Hanya Mengukur Purchase Intent
Niat membeli perlu dianalisis bersama appeal, relevance, differentiation, dan barriers.
Mengabaikan Kompetitor
Konsep harus dilihat dalam konteks alternatif yang sudah tersedia.
Menganggap Hasil Survei sebagai Kepastian Penjualan
Concept testing membantu mengurangi risiko, bukan menjamin keberhasilan produk.
Best Practice Product Concept Testing
Perusahaan dengan proses inovasi yang matang umumnya:
- menguji konsep sejak tahap awal;
- menggunakan target responden yang relevan;
- membandingkan beberapa konsep;
- mengukur beberapa indikator sekaligus;
- memasukkan faktor kompetitor;
- melakukan segmentasi hasil;
- menggabungkan data kuantitatif dan kualitatif;
- melakukan testing ulang setelah konsep diperbaiki.

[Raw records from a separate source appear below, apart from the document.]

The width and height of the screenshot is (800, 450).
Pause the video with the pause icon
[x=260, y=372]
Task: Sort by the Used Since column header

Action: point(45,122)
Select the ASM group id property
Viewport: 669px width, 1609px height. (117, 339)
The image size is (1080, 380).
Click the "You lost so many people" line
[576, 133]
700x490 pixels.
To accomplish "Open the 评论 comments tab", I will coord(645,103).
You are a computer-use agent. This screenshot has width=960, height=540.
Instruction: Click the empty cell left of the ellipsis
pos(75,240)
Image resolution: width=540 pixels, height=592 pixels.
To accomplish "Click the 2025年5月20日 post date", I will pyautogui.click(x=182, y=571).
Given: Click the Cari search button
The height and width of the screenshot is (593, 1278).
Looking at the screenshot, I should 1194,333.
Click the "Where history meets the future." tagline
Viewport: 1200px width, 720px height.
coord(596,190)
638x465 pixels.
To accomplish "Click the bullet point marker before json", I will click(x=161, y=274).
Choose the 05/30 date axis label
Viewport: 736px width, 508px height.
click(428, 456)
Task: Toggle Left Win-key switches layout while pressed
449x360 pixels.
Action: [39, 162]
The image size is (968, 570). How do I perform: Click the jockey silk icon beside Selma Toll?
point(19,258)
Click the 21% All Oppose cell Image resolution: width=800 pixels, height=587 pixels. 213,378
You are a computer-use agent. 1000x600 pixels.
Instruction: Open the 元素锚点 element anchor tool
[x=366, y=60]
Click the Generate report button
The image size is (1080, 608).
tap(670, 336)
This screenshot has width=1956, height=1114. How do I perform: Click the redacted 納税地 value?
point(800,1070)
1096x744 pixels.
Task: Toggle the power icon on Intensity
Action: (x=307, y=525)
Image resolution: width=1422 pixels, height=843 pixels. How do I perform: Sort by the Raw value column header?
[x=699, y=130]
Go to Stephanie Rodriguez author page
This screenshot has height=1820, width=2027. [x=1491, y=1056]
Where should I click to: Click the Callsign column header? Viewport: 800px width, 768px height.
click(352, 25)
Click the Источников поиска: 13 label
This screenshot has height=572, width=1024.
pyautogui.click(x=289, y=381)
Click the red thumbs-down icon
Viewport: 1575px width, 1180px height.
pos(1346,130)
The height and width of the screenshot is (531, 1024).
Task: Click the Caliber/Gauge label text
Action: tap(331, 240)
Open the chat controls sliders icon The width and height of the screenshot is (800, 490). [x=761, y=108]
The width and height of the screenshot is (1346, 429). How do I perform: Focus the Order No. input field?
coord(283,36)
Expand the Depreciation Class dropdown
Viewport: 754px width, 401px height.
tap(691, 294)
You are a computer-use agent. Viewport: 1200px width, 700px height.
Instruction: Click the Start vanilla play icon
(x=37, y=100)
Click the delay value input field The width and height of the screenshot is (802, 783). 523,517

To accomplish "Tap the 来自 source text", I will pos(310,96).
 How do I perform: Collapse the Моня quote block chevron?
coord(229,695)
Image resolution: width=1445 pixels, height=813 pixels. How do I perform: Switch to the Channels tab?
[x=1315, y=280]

Pendekatan ini menciptakan proses inovasi yang lebih evidence-based.
Dari Data Riset Menjadi Product Decision
Nilai terbesar Product Concept Testing bukan pada jumlah responden atau panjang laporan.
Nilainya terletak pada kemampuan menjawab:
Apa yang harus dilakukan perusahaan setelah mengetahui hasil penelitian?
Misalnya:
Finding:
Konsep menarik tetapi manfaat belum dipahami.
Insight:
Value proposition belum dikomunikasikan secara sederhana.
Action:
Sederhanakan pesan utama produk.
Atau:
Finding:
Purchase intent tinggi pada konsumen usia tertentu.
Insight:
Segmen tersebut memiliki kebutuhan yang lebih kuat terhadap solusi yang ditawarkan.
Action:
Prioritaskan segmen tersebut sebagai target awal.
Dengan pola Finding → Insight → Action, penelitian menjadi alat pengambilan keputusan.